Записки из музыкального магазина - страница 5
Просторная комната с огромным окном, посередине – два больших стола, стоящих буквой Т, в углу, справа от двери – небольшой стол «выпускающего», представителя редакции в цехе… Вечно набитые окурками пепельницы, пустые грязные стаканы на подоконнике… Ноль уюта, минус индивидуальности… Сердце редакции. Часов с одиннадцати утра здесь становилось шумно и оживленно. То и дело забегали корреспонденты, чьи материалы стояли в номере, фотокоры с пачками свежих глянцевых снимков, выпускающий… Столы были завалены листами газетных полос, гранками, авторскими экземплярами заметок… Обмен новостями, анекдоты, прибаутки, разговоры о том о сем, свист пневмопочты, летящей с гранками в корректорскую или в цех… Именно здесь – в ожесточенных спорах о месте на газетной полосе, в дискуссиях, перебранках с крепким матом, в приступах хохота – рождалась газета.
Очень скоро я влюбилась! Влюбилась в эти коридоры, в эту дежурку, в свой телетайп, в эту настоящую, живую жизнь, в этот редакционный день, который, начинаясь с нуля, оканчивался ворохом горячих, лоснящихся краской газет! Смешно вспоминать, но в те дни я думала, что всю жизнь буду работать здесь, курьером, «доставляя» в дежурку свежие новости! Какой же значительной казалась мне роль в общем деле!

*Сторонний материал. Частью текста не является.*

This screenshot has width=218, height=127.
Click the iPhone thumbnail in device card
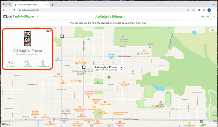point(27,38)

Как-то, через месяц моей службы в редакции, вдруг ЧП – заболел вечерний курьер. Лариса Ивановна, взъерошенная и озабоченная, влетела в секретарскую.
– Ну что делать, Валь?
– Маринка, а, может, ты поработаешь? – повернулась ко мне Валюша. – За смену получишь пять рублей. Согласна?
Моя дневная смена стоила всего два с половиной рубля. Даже по тем временам не деньги, а слезы. Пять рублей – это уже кое-что. Но финансовый вопрос был для меня как раз последним. «Мне доверяют, я могу выручить родную редакцию!» – я чуть не лопнула от счастья. И хотя вечерняя смена заканчивалась с подписанием газеты – за полночь, а утром опять нужно было заступать на дневную, тут же согласилась.
– Ну что, справишься? – Лариса Ивановна с надеждой посмотрела на меня.
Смена вечернего курьера приходилась на самый пик общения редакции с цехом. Один за другим появлялись на газетных полосах оттиски материалов, шло много корректорской правки… Пневмопочта не выдерживала нагрузку, за нее работала я.
Цех находился в другом крыле здания – издательском корпусе. Бежать туда нужно было мимо буфетов, корректорских всех изданий, по длинному застекленному коридору… Чем ближе, тем громче… И в конце концов тебя словно всасывал в себя этот огромный зал, в котором ни на минуту не смолкал грохот машин. Чтобы тебя услышали, приходилось кричать прямо в ухо. Десятки наборщиков выстукивали на огромных машинах редакционные тексты. Весь потолок был увешан свинцовыми чушками, которые по транспортеру подходили к каждому наборщику… Наш издательский корпус был первой типографией в Москве, а значит – и во всем СССР, где внедрили офсетный способ печати. Но долгие годы передовая технология работала, что называется, на старых дрожжах. Офсетным пленкам предшествовал тяжелый, вредный процесс высокой печати. Какими же неподъемными были эти металлические литеры! Чтобы ускорить газетный процесс и сократить собственную беготню по коридорам, я иногда ожидала, пока наборщик выплавит новый текст, а мастер сделает с него оттиск на длинной полоске бумаги – гранке. Металлический текст шел справа налево, и я не переставала удивляться, как ловко мастер выхватывал щипцами нужные буквы или целые куски текста, вставлял на их место новые… Иногда, когда правки было слишком много, между редакцией и цехом разгорался скандал: каждая лишняя или «чужая» буква или запятая сбивала сроки выхода газеты в свет.